There are three ways how one can think of this vector field:
As a (smooth) section of the tangent bundle:
$X_s: M \rightarrow TM$
As a derivation:
$X_d: \mathcal{C}^{\infty}(M) \rightarrow \mathcal{C}^{\infty}(M)$
As a $\mathcal{C}^{\infty}(M)$-linear map:
$X_l: \Omega^1(M) \rightarrow \mathcal{C}^{\infty}(M)$
Identifying the tangent space at a point $p \in M$ as the vector space of derivations at that point, i.e. $T_pM \simeq \{ \partial_p :\mathcal{C}^{\infty}(M) \rightarrow \mathbb{R} \, | \, \partial_p \text{ derivation}\}$, I am aware of the following identification: $$X_s(p)(f) = X_d(f)(p) \in \mathbb{R} \, , $$ for $p \in M$ and $f \in \mathcal{C}^{\infty}(M)$.

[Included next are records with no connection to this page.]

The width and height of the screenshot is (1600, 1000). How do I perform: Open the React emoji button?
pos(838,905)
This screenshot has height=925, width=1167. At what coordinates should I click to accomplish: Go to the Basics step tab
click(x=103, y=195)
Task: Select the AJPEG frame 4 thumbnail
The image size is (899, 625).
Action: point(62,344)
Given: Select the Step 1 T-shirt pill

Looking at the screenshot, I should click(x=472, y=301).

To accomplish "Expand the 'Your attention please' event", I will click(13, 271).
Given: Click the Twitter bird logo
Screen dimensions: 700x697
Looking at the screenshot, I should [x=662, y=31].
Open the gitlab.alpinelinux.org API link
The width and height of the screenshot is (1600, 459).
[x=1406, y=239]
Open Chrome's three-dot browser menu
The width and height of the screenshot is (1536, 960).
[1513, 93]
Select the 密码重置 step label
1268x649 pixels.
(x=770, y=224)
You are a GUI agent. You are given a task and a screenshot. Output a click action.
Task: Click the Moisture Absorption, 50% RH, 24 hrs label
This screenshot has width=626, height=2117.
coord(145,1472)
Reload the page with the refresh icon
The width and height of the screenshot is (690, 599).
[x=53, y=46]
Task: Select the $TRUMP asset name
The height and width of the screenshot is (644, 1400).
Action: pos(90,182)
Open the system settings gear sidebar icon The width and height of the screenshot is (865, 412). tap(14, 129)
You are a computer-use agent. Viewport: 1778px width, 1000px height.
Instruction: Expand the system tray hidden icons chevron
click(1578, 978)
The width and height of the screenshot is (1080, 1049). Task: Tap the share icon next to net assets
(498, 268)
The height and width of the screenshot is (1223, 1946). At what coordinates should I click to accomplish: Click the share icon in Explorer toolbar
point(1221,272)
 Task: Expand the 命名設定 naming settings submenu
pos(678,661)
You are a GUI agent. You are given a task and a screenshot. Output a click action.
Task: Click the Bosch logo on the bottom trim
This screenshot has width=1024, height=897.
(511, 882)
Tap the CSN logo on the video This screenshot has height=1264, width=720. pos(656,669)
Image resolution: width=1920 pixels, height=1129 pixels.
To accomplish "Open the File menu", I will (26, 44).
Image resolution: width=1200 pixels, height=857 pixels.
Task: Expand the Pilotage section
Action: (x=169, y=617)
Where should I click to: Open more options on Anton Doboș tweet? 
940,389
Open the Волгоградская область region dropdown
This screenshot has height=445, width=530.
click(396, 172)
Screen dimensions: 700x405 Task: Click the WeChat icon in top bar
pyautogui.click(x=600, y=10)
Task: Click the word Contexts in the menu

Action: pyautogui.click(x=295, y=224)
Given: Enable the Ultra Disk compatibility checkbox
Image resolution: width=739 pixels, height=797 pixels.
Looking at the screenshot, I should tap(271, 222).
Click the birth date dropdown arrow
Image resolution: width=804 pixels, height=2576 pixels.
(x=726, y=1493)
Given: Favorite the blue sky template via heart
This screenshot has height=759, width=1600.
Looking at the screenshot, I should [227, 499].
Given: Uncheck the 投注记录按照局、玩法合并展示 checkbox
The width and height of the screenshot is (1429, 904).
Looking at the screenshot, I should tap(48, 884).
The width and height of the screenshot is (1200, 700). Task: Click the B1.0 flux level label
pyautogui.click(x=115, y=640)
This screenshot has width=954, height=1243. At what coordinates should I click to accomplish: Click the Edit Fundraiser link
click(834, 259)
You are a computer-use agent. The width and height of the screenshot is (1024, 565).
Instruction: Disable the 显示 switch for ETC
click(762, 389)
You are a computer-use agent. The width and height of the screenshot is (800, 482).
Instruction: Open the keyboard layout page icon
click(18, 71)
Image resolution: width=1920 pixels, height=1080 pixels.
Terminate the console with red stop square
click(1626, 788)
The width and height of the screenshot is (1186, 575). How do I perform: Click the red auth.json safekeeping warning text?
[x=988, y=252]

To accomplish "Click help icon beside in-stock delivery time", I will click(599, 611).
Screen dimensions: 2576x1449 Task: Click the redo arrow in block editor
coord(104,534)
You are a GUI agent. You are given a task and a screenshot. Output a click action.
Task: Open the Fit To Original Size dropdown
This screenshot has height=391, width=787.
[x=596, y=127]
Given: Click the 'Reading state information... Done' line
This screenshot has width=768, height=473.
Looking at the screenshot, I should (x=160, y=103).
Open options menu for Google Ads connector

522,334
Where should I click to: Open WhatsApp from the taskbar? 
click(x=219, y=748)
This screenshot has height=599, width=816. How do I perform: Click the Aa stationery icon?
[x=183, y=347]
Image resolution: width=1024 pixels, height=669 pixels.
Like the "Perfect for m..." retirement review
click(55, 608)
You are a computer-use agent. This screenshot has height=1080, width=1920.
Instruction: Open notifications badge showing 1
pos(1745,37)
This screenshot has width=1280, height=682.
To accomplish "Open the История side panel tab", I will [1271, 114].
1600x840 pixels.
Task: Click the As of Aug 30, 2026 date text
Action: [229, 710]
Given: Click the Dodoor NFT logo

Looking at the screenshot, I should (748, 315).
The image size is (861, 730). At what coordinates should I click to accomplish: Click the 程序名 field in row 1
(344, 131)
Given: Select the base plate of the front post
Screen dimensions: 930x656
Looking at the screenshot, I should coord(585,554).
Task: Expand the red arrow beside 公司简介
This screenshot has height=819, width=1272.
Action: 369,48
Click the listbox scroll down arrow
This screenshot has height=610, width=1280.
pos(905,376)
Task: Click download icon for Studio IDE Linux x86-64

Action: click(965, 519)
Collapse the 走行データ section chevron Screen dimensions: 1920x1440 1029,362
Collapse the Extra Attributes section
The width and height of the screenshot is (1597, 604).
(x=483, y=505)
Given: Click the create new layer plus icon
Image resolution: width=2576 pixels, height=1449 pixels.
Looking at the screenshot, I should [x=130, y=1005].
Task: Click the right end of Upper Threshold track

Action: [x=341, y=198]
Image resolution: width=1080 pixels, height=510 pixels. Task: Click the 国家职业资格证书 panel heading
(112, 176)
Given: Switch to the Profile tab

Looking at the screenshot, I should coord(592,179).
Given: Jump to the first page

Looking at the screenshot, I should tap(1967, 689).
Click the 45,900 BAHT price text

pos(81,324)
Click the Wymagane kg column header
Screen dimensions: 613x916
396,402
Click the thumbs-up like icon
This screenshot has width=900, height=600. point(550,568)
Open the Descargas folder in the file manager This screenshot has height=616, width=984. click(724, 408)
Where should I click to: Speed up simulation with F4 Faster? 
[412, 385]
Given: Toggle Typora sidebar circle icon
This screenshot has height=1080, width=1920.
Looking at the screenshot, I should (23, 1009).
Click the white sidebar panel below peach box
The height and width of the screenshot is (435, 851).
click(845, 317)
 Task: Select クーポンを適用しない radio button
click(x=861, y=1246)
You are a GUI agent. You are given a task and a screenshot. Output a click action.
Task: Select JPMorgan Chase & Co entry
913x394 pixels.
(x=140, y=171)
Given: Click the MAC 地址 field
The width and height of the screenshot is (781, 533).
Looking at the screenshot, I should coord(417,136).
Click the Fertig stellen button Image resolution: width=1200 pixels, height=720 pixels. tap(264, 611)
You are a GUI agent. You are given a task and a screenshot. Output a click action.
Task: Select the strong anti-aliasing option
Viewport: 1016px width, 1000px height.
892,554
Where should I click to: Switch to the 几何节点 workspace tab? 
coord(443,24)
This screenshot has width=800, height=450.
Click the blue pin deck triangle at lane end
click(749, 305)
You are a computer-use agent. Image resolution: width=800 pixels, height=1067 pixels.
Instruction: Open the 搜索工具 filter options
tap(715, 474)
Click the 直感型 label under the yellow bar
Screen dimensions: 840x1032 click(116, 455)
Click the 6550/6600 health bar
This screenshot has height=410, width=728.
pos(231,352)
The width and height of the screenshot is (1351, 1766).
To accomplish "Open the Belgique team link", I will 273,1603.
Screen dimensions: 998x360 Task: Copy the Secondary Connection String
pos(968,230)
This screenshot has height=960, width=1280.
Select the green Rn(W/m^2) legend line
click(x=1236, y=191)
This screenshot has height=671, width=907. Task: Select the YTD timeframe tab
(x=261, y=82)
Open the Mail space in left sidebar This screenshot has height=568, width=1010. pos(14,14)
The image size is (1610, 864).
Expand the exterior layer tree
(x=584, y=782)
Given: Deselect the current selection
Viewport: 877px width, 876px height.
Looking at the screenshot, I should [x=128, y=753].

Now my question is, how does the identification of $X_l$ fit into this picture? More precisely:
Given, $p,q \in M$, $\mathcal{C}^{\infty}(M)$ and $\omega \in \Omega^1(M)$ such that $$X_l(\omega)(q) = X_d(f)(p)\, ,$$ holds. How are $p,f,\omega$ and $q$ related?
Apparently, for the exterior derivative $\omega = df$ we have $$X(\omega) = \omega(X) = df(X) = X(f).$$ So, the answer is $\omega= df$ and $p=q$.